For the two‐line configuration, the computed mean is approximately
[tex]$$
\text{Two Line Mean} \approx 408.348 \text{ seconds}.
$$[/tex]
For the single‐line configuration, the computed mean is approximately
[tex]$$
\text{Single Line Mean} \approx 409.932 \text{ seconds}.
$$[/tex]
–––––––––––––––––––––––––––––––––––––––––––––––
Step 3. Compute the Standard Deviation
The standard deviation measures how spread out the numbers are from the mean.

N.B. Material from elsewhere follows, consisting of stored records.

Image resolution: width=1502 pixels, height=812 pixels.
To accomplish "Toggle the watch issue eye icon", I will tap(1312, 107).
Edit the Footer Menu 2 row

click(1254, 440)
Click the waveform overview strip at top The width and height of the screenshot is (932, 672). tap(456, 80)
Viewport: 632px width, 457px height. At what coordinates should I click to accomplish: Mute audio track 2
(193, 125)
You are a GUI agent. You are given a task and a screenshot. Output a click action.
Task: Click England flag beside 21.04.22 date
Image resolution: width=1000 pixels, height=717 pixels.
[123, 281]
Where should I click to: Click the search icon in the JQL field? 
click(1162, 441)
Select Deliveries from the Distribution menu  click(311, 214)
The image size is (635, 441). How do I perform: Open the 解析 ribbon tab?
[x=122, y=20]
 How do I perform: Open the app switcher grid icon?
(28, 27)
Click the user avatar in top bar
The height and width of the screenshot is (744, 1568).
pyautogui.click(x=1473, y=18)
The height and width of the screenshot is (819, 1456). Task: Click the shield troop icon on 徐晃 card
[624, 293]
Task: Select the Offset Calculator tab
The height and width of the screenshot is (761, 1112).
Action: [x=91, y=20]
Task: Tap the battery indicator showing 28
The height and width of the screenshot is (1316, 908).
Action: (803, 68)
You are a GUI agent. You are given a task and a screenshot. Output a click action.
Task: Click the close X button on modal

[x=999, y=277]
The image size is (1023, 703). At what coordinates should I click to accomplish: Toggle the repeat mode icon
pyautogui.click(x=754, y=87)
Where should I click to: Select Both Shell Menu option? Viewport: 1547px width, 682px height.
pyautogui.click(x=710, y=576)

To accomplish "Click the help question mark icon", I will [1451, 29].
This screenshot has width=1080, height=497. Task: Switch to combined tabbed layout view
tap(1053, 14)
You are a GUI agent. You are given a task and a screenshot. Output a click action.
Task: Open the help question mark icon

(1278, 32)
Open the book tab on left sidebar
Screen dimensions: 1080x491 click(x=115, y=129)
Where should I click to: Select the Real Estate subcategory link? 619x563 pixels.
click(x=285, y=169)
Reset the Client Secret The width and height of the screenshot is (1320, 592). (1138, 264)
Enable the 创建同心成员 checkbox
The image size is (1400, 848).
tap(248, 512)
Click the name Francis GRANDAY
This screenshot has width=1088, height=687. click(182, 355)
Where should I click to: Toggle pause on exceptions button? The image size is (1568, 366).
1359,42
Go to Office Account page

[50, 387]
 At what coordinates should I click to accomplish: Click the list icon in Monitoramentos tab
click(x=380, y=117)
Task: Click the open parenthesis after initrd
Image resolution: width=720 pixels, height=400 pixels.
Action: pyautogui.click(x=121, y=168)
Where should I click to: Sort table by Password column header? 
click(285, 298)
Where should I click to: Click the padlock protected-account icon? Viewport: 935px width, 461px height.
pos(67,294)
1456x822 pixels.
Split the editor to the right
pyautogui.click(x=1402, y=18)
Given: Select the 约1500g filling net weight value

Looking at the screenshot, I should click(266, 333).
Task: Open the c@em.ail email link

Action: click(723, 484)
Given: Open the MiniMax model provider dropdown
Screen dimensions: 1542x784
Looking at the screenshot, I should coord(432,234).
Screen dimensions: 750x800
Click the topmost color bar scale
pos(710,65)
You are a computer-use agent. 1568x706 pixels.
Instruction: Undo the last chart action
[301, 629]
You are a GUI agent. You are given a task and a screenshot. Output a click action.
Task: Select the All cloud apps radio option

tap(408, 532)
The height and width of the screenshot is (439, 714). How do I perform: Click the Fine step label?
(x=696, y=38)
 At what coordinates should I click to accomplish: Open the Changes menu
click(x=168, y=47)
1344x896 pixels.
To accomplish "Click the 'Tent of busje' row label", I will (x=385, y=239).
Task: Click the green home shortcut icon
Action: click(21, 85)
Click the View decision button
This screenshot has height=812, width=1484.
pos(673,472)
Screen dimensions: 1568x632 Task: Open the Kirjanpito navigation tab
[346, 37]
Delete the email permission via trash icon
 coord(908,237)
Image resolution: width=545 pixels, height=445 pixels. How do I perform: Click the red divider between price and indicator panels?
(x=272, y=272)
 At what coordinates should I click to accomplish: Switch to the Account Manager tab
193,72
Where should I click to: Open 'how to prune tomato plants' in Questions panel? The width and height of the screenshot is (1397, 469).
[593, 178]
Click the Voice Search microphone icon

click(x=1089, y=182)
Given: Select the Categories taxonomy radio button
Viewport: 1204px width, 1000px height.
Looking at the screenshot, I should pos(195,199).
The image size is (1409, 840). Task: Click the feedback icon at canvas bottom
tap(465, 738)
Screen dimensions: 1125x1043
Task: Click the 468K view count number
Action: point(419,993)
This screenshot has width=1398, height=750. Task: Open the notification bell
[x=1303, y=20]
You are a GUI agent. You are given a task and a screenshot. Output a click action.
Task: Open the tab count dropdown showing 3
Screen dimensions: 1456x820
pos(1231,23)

It is computed using the formula
[tex]$$
\sigma = \sqrt{\frac{1}{N}\sum_{i=1}^{N}(x_i-\mu)^2},
$$[/tex]
where [tex]$N$[/tex] is the number of values, [tex]$x_i$[/tex] represents each waiting time, and [tex]$\mu$[/tex] is the mean.
For the two‐line configuration, after calculating the squared differences from the mean for each waiting time and then taking the square root of the average of these squared differences, we obtain a standard deviation of approximately
[tex]$$
\sigma_{\text{Two Line}} \approx 274.232 \text{ seconds}.
$$[/tex]
For the single‐line configuration, the computed standard deviation is approximately
[tex]$$
\sigma_{\text{Single Line}} \approx 250.3743 \text{ seconds}.
$$[/tex]
–––––––––––––––––––––––––––––––––––––––––––––––
Step 4. Summary of the Results
The final computed statistics for the waiting times are:
1. For the two‐line configuration:
- Mean: [tex]$$408.348$$[/tex] seconds
- Standard Deviation: [tex]$$274.232$$[/tex] seconds
2. For the single‐line configuration:
- Mean: [tex]$$409.932$$[/tex] seconds
- Standard Deviation: [tex]$$250.3743$$[/tex] seconds
These results provide a summary of the average waiting times and the variability within each waiting line configuration.